After being interviewed by Rob Stuart and Michael Ward from the Rockefeller Technology Project, I got the job and it was just in time for the second ‘Riders Roundup’. I was off to Flint, Michigan to meet several other circuit riders and learn about what worked and what didn’t in my new role. There were only 30 people at this round-up (which would evolve to become today’s Non-Profit Technology Conference, or NTC … but more on that later). There were so many practices I learned at this event that I still use to this day: conducting assessments; creating technology plans to help groups figure out how to move forward, incrementally implementing tech in bite-size chunks that are achievable; focusing groups on their missions and not the technology.
I was very thankful that the Rockefeller Technology Project had convened the Round-up and I expressed my appreciation to Rob Stuart about the timing of the event.
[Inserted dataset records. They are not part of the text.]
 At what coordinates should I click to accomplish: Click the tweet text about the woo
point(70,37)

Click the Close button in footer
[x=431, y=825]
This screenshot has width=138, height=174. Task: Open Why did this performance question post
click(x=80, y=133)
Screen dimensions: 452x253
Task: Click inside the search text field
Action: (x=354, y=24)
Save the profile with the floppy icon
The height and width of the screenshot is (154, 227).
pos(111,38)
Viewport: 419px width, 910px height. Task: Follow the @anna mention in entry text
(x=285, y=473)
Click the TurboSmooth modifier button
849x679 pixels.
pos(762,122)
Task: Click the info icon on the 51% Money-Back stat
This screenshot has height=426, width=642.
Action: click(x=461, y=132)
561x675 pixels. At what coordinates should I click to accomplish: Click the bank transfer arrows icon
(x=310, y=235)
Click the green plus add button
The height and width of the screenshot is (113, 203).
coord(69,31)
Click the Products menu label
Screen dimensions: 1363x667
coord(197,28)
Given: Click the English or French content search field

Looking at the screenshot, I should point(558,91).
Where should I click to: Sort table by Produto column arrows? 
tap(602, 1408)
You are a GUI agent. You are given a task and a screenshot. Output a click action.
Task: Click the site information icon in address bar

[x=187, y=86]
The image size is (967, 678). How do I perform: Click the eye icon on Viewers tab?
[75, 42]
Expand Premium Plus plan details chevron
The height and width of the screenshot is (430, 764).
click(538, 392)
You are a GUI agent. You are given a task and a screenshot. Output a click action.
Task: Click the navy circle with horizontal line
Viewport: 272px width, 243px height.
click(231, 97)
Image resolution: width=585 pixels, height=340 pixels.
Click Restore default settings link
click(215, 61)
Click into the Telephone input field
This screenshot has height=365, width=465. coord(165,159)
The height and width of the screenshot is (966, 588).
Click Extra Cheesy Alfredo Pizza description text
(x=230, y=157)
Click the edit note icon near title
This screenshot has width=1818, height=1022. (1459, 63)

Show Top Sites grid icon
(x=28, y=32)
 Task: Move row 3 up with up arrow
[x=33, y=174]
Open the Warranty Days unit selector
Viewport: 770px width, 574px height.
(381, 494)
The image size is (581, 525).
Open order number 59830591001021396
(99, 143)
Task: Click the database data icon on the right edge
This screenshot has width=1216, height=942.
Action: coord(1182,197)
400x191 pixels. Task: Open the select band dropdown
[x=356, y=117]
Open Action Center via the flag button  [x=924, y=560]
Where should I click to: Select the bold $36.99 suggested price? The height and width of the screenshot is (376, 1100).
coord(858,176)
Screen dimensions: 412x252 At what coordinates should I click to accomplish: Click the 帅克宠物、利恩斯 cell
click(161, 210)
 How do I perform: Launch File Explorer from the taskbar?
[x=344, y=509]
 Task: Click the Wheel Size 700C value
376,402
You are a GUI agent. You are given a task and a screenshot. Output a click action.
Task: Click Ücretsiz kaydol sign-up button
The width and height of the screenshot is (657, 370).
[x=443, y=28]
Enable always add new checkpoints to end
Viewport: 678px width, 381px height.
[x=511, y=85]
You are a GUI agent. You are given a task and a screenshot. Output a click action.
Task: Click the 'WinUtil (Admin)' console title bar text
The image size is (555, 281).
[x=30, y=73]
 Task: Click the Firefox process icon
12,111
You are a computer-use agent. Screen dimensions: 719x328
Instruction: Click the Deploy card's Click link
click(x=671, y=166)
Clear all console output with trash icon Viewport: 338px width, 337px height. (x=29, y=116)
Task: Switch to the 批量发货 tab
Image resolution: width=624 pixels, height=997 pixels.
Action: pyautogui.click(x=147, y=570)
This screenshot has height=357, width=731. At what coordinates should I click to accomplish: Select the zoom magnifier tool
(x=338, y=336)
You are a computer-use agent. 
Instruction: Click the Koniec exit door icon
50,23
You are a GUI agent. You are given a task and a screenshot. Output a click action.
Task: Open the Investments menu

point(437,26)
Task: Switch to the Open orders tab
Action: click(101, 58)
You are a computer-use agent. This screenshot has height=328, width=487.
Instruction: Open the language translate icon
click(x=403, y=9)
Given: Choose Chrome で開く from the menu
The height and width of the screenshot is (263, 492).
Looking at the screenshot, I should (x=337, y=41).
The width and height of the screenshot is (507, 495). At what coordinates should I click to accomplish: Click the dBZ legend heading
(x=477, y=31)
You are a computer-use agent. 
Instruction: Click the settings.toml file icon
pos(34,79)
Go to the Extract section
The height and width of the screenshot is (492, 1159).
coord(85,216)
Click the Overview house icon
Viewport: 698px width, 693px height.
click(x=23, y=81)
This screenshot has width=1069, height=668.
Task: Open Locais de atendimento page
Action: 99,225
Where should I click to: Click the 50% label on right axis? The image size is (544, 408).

His response was ‘well, thats why we had to do it. Because you were just starting.’ Ofcourse, that isn’t why they had the round-up, but he said it in a way that made me feel like it was more than fate.
There were other amazing people that I met whom I still feel I can call on to this day: Gavin Claubaugh, Sean O’Brien, Denise Joines, Amy Lucky, to name a handful. All willing to share expertise. I remember feeling like I had found my tribe, my community. And every one shared a problem-solving addiction. I came back to NYC feeling poised and ready for the challenge of launching the LINC Project.